Herald Photo / Provided
BIND CAFE  — Since opening, Bind Cafe has been the gathering spot for a variety of events designed to bring awareness to different cultures and traditions.
Herald Photo / Provided BIND CAFE — Since opening, Bind Cafe has been the gathering spot for a variety of events designed to bring awareness to different cultures and traditions.
One concert this weekend aims to take the politics out of the Syrian refugee crisis by focusing solely on the human aspect.  

The concert, held at Bind Café on Saturday, April 22, starting at 5 p.m., will bring in two Syrian refugee families that are being resettled in Indianapolis who will share their stories and also an IU Kokomo professor who will walk attendees through the immigration process. 

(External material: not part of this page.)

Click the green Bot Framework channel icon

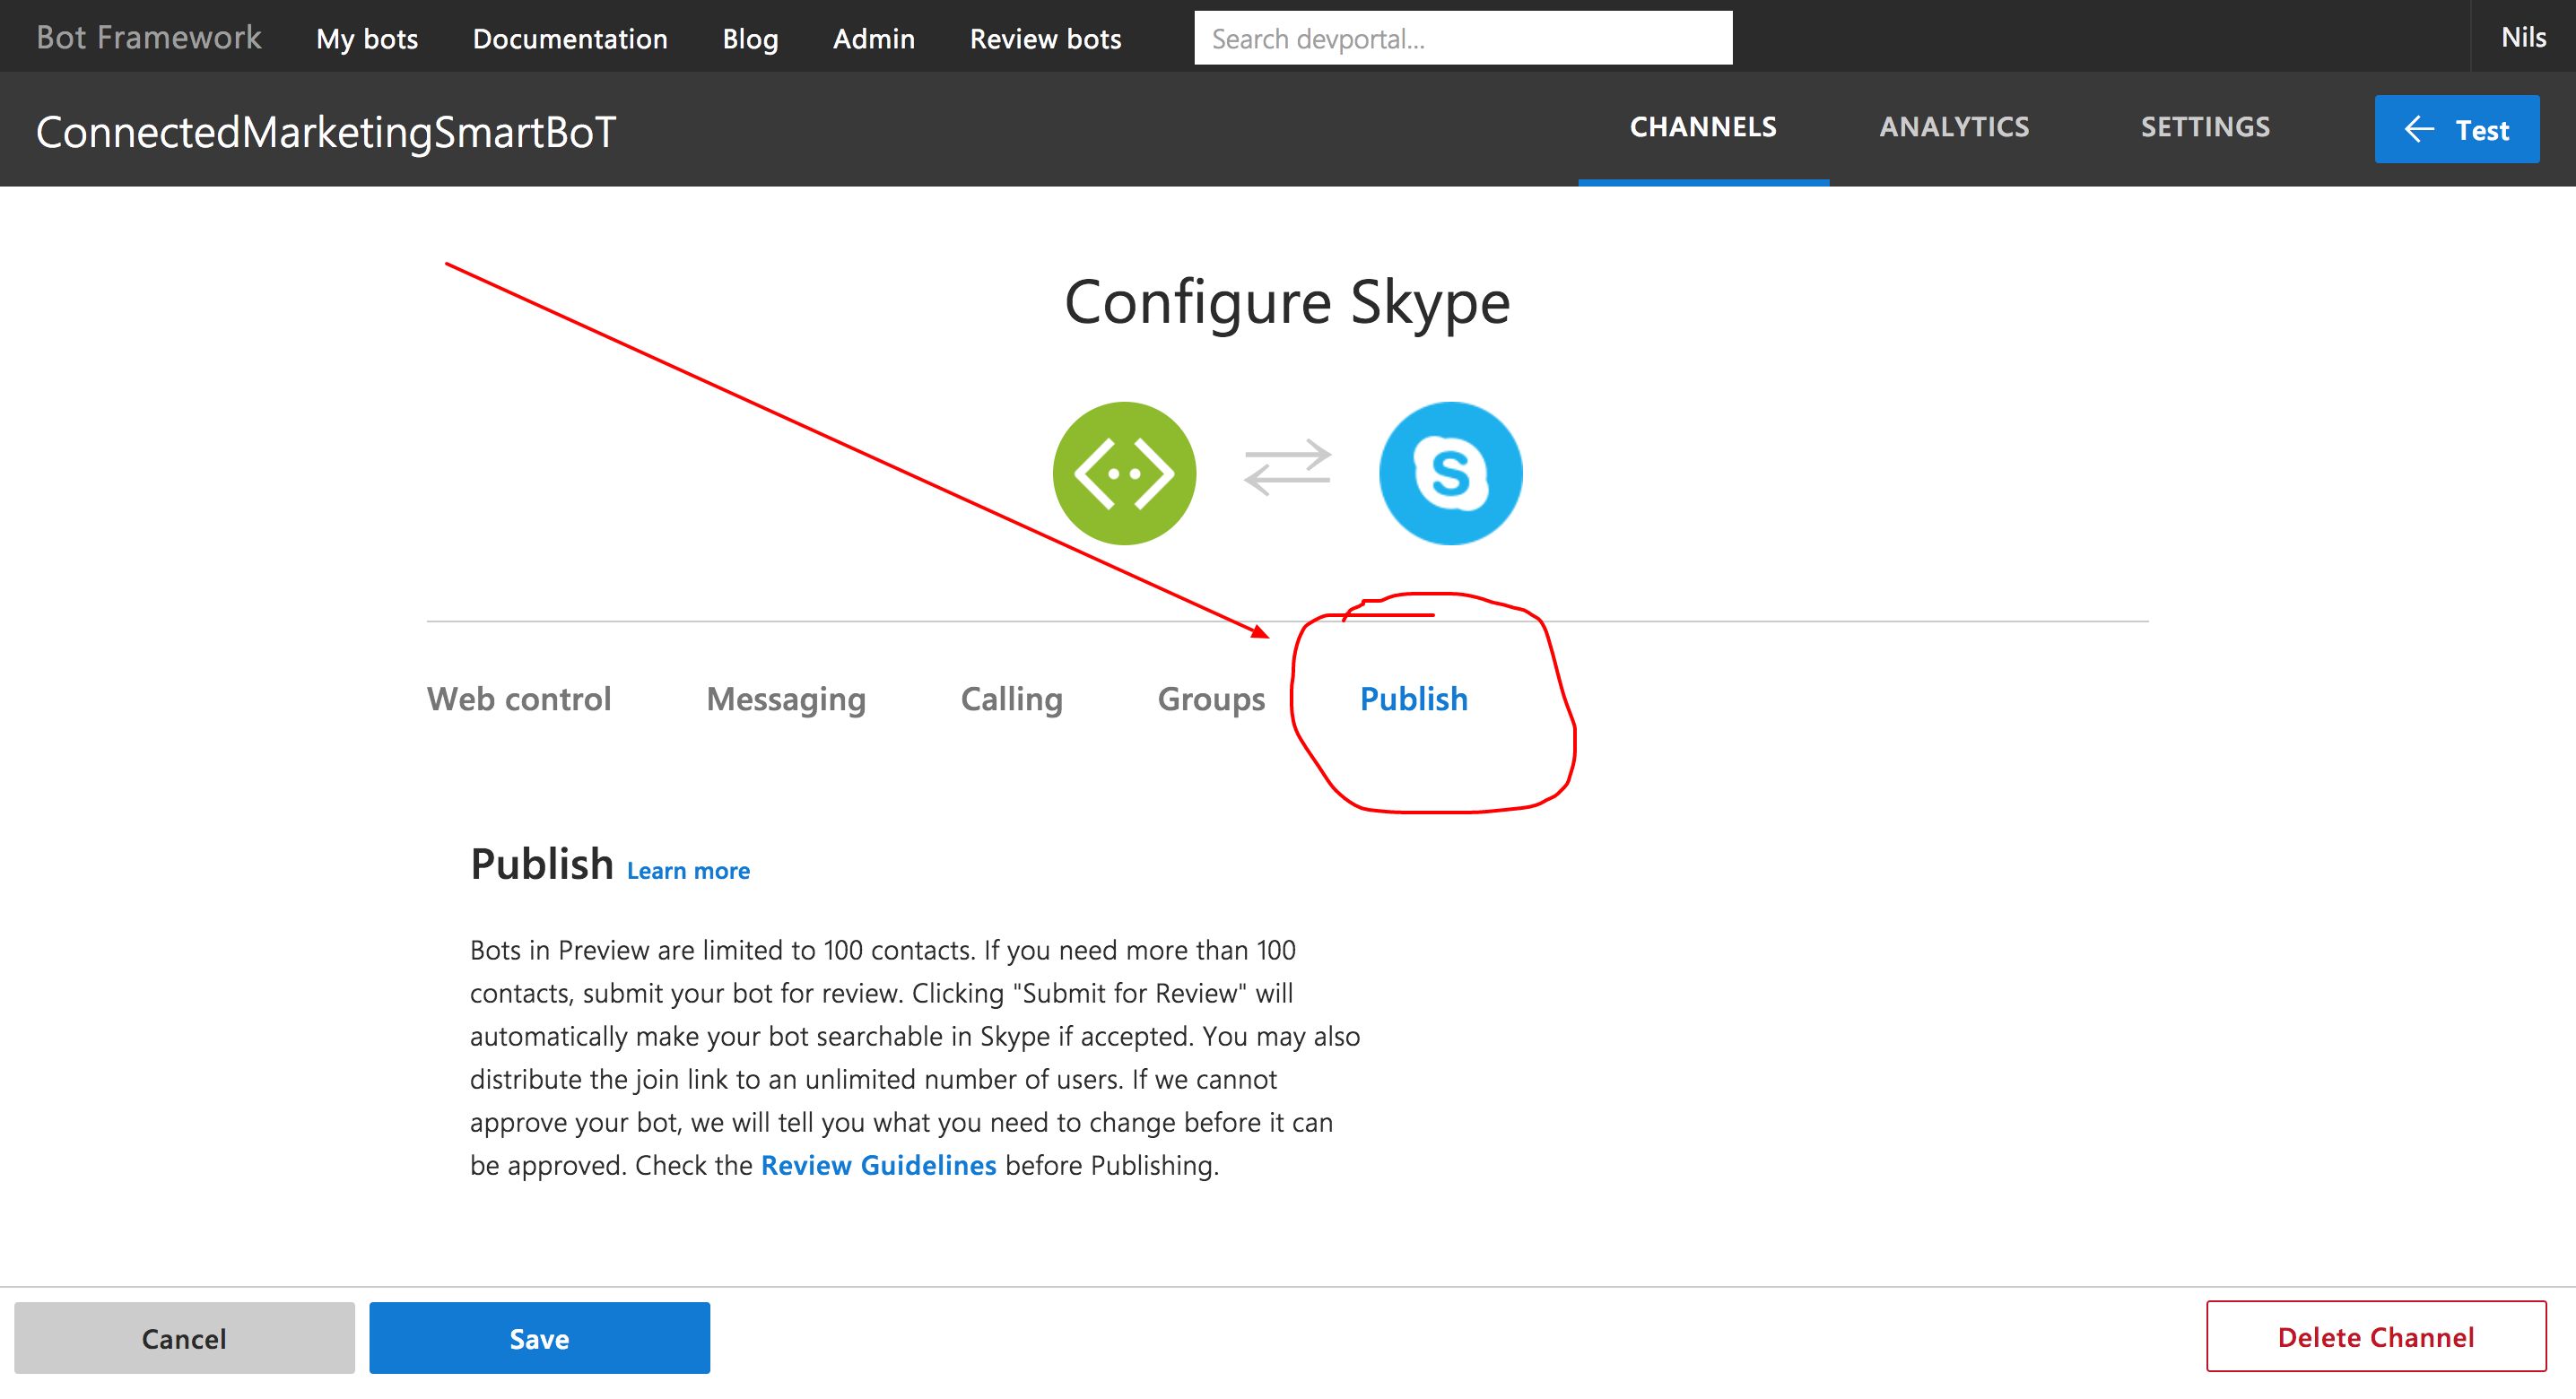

According to Bind Café owner Deandra Beard, the hope is to enlighten people on the struggles refugees are going through from simply being born in the country they were. 

“A lot of people are misinformed about what is actually happening in Syria, and they politicize what’s happening there versus actually looking at the human rights atrocities that are occurring in the country. So I’m not concerned about politics; I’m concerned about human life and human rights.

“When you really see and hear what’s going on then there’s no way you can politicize it. There’s no way you can bring politics into children and women and old people being blown up, whole neighborhoods and livelihoods. Part of this is to really humanize what’s happening and bring this faraway land front and center. It’s very tangible. It’s real,” Beard said. 

The event will kick off with a performance art piece by IUK Professor Yunjin Woo that’s designed to give attendees an inside view of what happens in the immigration process one has to go through in order to migrate to the U.S. Also at 5 p.m., a film entitled White Helmets will be played.

The bands for the night are Bassel & The Supernaturals, Bashiri Asad, and Pale Giants. Between sets, the Syrian refugee families will speak. As for food, the Bind Café kitchen will be open with Syrian and Middle Eastern food for purchase. 

In addition, the event aims to raise funds for Karam Foundation, which provides humanitarian aid to Syrian families abroad and refugee families settling in the United States. 

Beard hopes the event serves to better connect people in the community. 

“Hopefully they take away a deeper understanding of what’s happening in the country of Syria and to walk away and share that with other people, and, when they buy a ticket, they literally are helping resettle someone who has been affected by the crisis,” said Beard.

Tickets can be purchased at the door. Bind Café is located at 108 N. Main St.